* [Directions for this task]: Rewrite everything from "I'd argue that" down to "certification was preferable." in the post on competition and capitalism below, putting "guilds" where "trade unions" stands.

* [Extract to read]:
-*-

Communists don't like competition, capitalists don't like competition either, what does that leave us with?

Where are the free market advocates that aren't just phonies?

I'd argue that without competition, it isn't capitalism, and before someone "no true Scotsman"'s me, Adam Smith wrote about the dangers of monopolies in The Weath of Nations. Where Scotsman isn't a well defined term, and neither is capitalism, coloquially anyway, maybe, but a free market would have rival trade unions with different certification processes and employers would decide which certification was preferable.

"Neoliberalism" became a dirty word for lots of reasons (mainly because it caused a ton of people in developed nations to lose their jobs, as manufacturing capacity shifted to developing nations and developed nations leaned into the information economy), but there was a time when the word wasn't tainted and the pro-market Democrats of the Clinton era absolutely self-identified as Neoliberals.

-*-

* [Supplied data]:
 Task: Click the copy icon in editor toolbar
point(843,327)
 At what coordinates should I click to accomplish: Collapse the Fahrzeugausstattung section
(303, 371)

-*-

* [Response to the task]:
I'd argue that without competition, it isn't capitalism, and before someone "no true Scotsman"'s me, Adam Smith wrote about the dangers of monopolies in The Weath of Nations. Where Scotsman isn't a well defined term, and neither is capitalism, coloquially anyway, maybe, but a free market would have rival guilds with different certification processes and employers would decide which certification was preferable.